The Bolivian president wrote on his Twitter account that "given the worrying situation and conduct of judges and justice operators" he has instructed the creation of the "Commission for the Review of Cases of Rape and Femicide in which those sentenced were released".

"It must present results within a maximum of 120 days," Arce wrote.

The Minister of the Presidency, María Nela Prada, later told a press conference that the commission will hold its first meeting on 4 February at the Casa Grande del Pueblo in La Paz with the various social and civil organisations and relatives of the victims who are demanding justice.

The commission is made up of the ministries of the Presidency, Government and Justice, as well as the presidents of the Chamber of Deputies, Freddy Mamani Laura, the Chamber of Senators, Andrónico Rodríguez, the State Attorney General, Juan Lanchipa, and the State Attorney General, Wilfredo Chávez.

The Supreme Court of Justice, the Council of the Magistracy and the Constitutional Court are also parties, Prada explained.

"We are going to provide structural solutions, which is what Bolivian families expect," Prada concluded.

BACKGROUND

This decision comes a day after a massive women's march from the city of El Alto to La Paz to demand justice against male violence and to express their rejection of corruption in the judicial system.

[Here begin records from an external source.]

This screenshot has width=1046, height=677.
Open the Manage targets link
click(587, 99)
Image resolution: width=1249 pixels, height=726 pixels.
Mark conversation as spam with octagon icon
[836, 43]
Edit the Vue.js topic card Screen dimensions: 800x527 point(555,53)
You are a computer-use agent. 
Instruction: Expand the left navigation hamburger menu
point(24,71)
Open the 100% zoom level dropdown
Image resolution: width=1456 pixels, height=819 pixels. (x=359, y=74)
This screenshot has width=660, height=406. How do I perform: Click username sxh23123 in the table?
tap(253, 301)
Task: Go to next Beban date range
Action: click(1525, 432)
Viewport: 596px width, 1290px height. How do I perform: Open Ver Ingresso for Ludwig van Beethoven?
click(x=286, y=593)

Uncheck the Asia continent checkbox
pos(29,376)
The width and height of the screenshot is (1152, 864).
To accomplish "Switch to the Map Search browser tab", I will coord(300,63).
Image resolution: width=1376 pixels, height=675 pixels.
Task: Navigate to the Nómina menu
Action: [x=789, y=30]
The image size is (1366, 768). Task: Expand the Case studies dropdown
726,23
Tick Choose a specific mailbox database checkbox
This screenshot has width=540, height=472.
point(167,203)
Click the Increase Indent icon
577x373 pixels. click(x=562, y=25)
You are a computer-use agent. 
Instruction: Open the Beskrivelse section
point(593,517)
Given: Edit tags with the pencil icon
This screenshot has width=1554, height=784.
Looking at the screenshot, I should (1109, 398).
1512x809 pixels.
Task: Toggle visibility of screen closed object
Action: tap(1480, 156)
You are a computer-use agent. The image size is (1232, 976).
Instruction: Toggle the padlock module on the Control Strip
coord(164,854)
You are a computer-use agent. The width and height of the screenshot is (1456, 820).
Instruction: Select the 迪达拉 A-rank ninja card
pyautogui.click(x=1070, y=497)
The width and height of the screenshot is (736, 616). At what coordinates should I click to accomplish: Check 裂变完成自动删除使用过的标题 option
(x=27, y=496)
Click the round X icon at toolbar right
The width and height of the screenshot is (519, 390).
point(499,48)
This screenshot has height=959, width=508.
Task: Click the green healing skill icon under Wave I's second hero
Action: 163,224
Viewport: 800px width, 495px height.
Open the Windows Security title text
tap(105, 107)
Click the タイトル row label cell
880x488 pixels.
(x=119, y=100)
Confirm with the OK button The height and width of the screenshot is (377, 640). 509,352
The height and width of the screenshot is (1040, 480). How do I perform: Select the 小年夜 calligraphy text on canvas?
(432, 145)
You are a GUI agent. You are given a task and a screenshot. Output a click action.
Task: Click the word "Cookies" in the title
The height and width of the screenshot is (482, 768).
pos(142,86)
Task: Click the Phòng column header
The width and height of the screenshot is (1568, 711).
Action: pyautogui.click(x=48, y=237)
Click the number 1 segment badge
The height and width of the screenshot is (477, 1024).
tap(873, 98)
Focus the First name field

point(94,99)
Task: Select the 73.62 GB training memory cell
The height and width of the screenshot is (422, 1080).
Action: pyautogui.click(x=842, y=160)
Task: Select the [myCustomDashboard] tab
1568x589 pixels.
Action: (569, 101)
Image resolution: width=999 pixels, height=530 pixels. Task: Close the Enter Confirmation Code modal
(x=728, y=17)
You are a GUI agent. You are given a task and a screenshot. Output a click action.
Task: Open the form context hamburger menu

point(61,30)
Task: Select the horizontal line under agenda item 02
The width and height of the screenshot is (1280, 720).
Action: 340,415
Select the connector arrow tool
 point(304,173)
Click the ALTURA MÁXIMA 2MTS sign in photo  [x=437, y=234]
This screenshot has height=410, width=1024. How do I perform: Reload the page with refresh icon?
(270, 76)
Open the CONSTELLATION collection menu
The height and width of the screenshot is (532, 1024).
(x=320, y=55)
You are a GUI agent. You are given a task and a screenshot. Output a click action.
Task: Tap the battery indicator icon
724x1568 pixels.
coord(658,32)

The women marched some 12 kilometres after the indignation caused by the case of Richard Choque Flores, a feminicide who was released despite a 30-year prison sentence without the right to pardon and in whose house at least two women's bodies were found.

According to the investigations, the man posed as a policeman and summoned his victims to an accommodation where he previously planted packages that looked like drugs and abused the women in exchange for not reporting them.

So far, at least 77 victims of abuse and extortion have been counted, which caused the man's neighbours to burn down the man's house.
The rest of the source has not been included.